* **Given exercise**:
Translate the sentence "Grubman resigned in disgrace in August 2002, but not before accepting a $33 million severance package." from the passage on Citigroup's 2002 scandals into Spanish.
─── Source document ───
For Citigroup, however, the year 2002 is likely to be best remembered as the year of scandal. In addition to the Associates' deceptive marketing scandal, a number of state and federal investigations were launched into the questionable practices of the Salomon Smith Barney investment bank and equity research unit. Salomon's influential telecommunications analyst, Jack Grubman, was accused of hyping the stock of several firms whose shares later tanked, the firms having returned the favor by sending hundreds of millions of dollars in investment banking fees Salomon's way. Grubman resigned in disgrace in August 2002, but not before accepting a $33 million severance package. Weill himself was caught up in the scandal, when allegations were raised that he had tried to persuade Grubman to raise his rating on the stock of AT&T Corp., a firm for which Weill served as a director. In April 2003 Citigroup's Salomon (which by this time had dropped its scandal-associated name in favor of Citigroup Global Markets, Inc.) was part of a landmark $1.4 billion settlement between ten Wall Street firms and the New York Attorney General, the Securities and Exchange Commission (SEC), and other regulatory agencies. Citigroup agreed to pay $400 million in fines and payments--the largest amount paid by one firm. Grubman was fined $15 million and was barred from working in the securities industry for the rest of his life. Weill (along with other senior officers) was barred from speaking directly with Citigroup analysts on investment banking matters. The SEC also mandated the separation of investment banking and equity research operations--the building of a so-called Chinese wall--a move that Citigroup had already taken in creating a new and independent business unit called Smith Barney to be the corporation's retail brokerage house and equity research unit.
─── Dataset excerpts ───
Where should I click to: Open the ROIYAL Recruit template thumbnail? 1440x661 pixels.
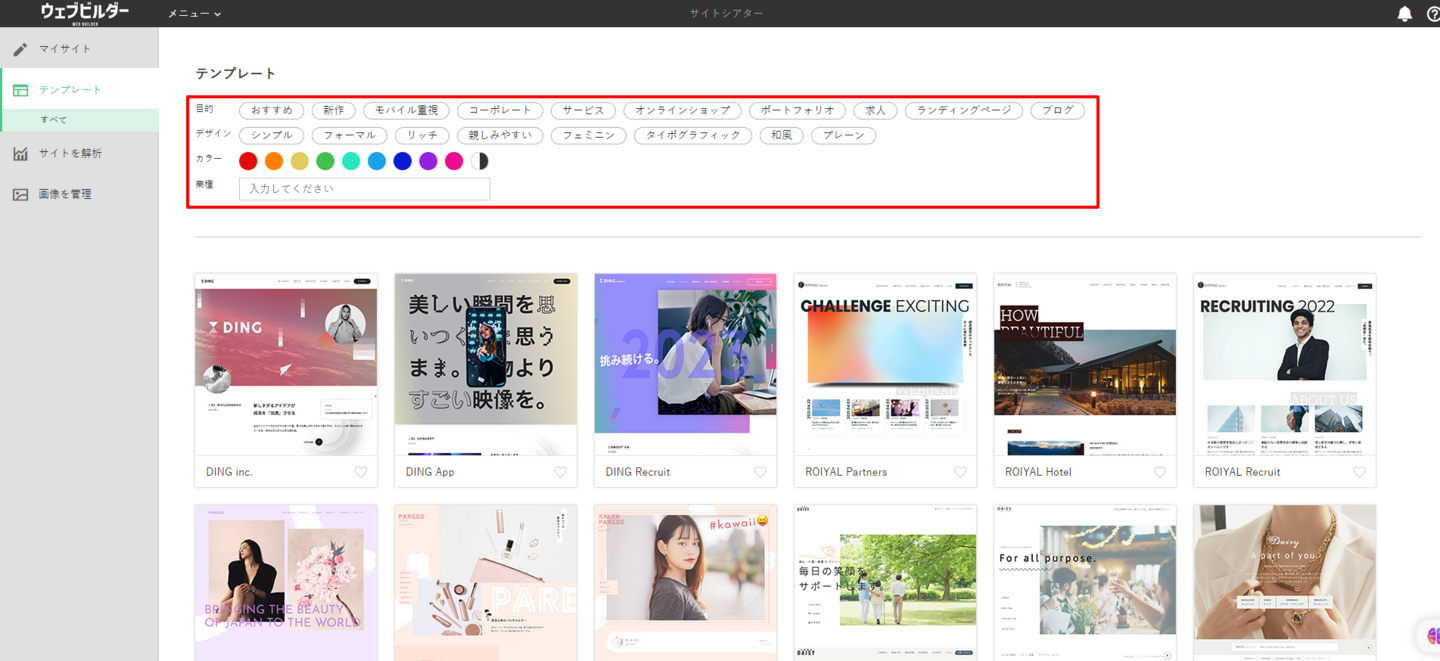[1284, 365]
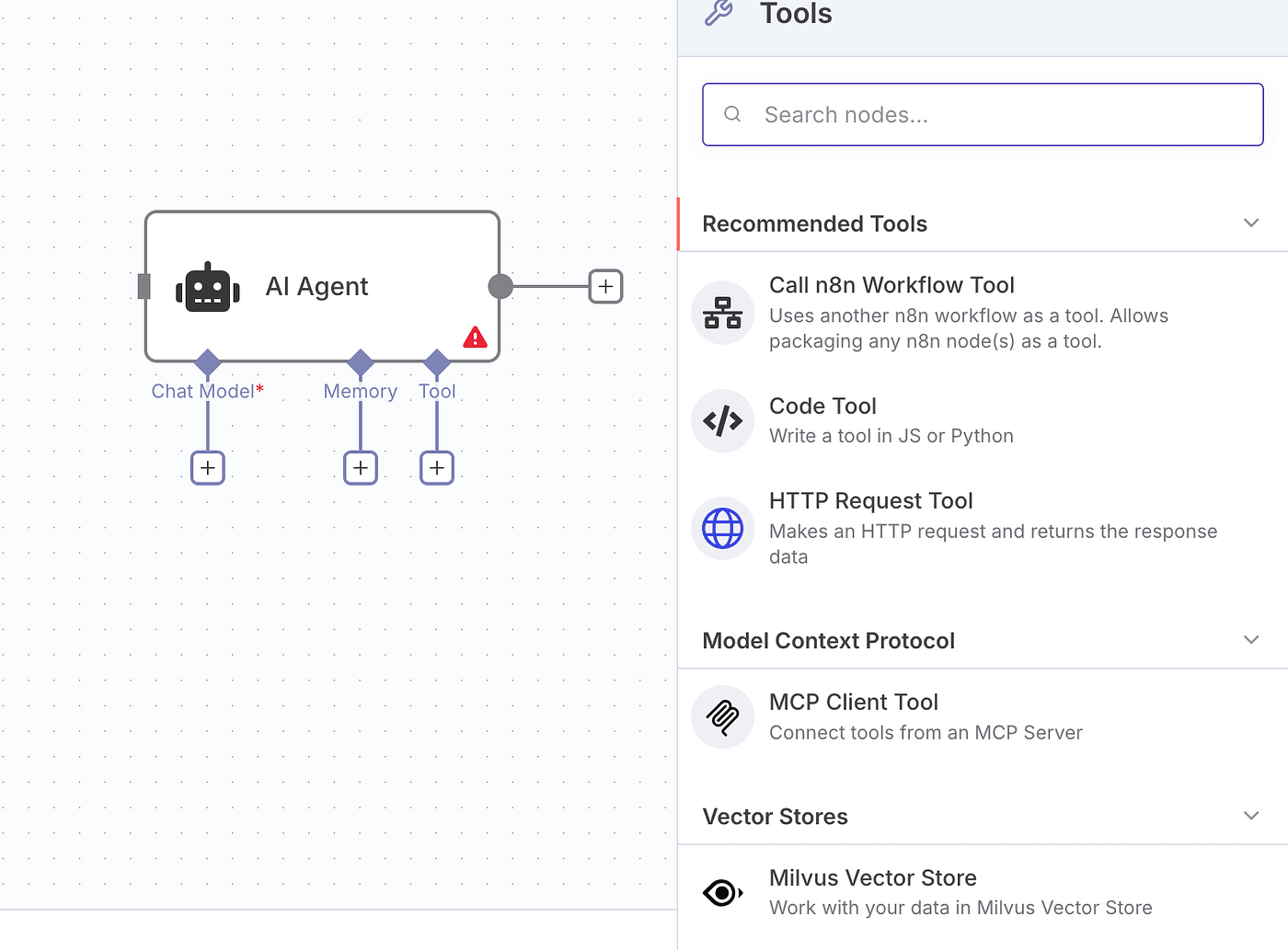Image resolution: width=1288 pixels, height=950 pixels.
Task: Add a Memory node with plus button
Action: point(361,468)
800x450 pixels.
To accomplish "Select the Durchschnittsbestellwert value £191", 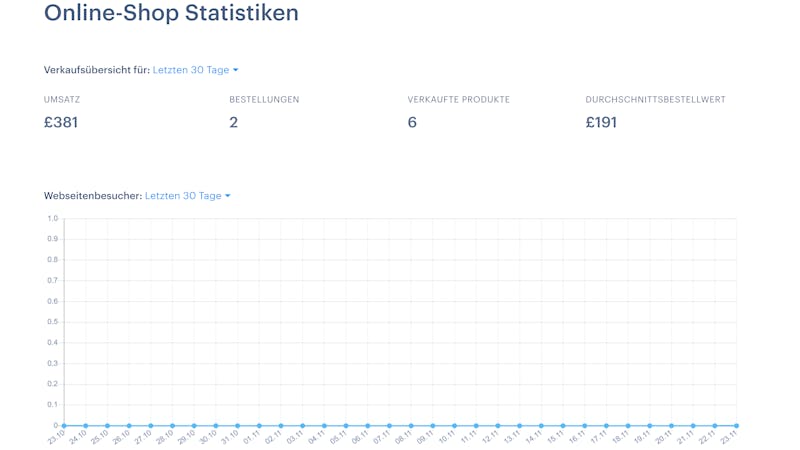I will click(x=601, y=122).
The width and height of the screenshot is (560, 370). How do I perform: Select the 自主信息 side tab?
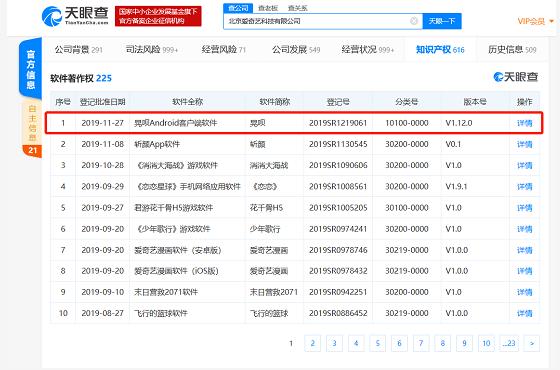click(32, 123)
───
* **Written answer**:
Grubman renunció deshonrado en agosto de 2002, aunque no sin antes aceptar una indemnización por despido de 33 millones de dólares.